» **What the task asks**:
Reproduce the entries below exactly, but only from the line containing "Viewport: 1200px width, 630px height." to the line containing "You are a computer-use agent. Image", inclusive.

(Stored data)
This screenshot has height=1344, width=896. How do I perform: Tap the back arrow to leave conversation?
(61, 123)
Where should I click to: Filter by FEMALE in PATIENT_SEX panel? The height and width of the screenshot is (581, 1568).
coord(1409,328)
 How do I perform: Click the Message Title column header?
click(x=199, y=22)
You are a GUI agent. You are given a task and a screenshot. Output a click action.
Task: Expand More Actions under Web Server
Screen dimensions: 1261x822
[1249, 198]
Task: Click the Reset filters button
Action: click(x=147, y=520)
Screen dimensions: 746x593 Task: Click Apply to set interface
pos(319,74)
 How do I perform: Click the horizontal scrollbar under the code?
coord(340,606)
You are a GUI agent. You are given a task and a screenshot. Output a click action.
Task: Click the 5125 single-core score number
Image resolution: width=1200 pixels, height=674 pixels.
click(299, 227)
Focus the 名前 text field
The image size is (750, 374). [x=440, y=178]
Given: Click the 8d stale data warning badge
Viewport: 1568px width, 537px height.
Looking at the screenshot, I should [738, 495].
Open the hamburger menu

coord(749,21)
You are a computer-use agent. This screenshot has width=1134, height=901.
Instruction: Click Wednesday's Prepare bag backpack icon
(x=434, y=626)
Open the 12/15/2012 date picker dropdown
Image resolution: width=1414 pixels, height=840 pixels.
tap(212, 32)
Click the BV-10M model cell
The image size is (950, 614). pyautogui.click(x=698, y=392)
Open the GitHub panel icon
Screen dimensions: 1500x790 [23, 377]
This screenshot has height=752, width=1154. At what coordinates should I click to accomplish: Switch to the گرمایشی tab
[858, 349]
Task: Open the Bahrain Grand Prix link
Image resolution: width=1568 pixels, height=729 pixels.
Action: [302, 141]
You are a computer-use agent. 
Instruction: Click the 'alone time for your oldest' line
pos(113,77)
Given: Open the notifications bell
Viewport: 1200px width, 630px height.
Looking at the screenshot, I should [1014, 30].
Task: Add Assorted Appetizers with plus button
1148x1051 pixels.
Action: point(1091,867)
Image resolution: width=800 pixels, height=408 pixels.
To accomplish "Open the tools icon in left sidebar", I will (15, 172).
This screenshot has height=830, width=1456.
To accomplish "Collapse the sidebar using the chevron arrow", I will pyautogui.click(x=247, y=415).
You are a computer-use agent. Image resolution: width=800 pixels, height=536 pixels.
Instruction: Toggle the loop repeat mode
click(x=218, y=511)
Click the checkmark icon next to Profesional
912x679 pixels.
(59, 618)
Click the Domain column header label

» **Task output**:
Viewport: 1200px width, 630px height.
Looking at the screenshot, I should [1014, 30].
Task: Add Assorted Appetizers with plus button
1148x1051 pixels.
Action: point(1091,867)
Image resolution: width=800 pixels, height=408 pixels.
To accomplish "Open the tools icon in left sidebar", I will (15, 172).
This screenshot has height=830, width=1456.
To accomplish "Collapse the sidebar using the chevron arrow", I will pyautogui.click(x=247, y=415).
You are a computer-use agent. Image resolution: width=800 pixels, height=536 pixels.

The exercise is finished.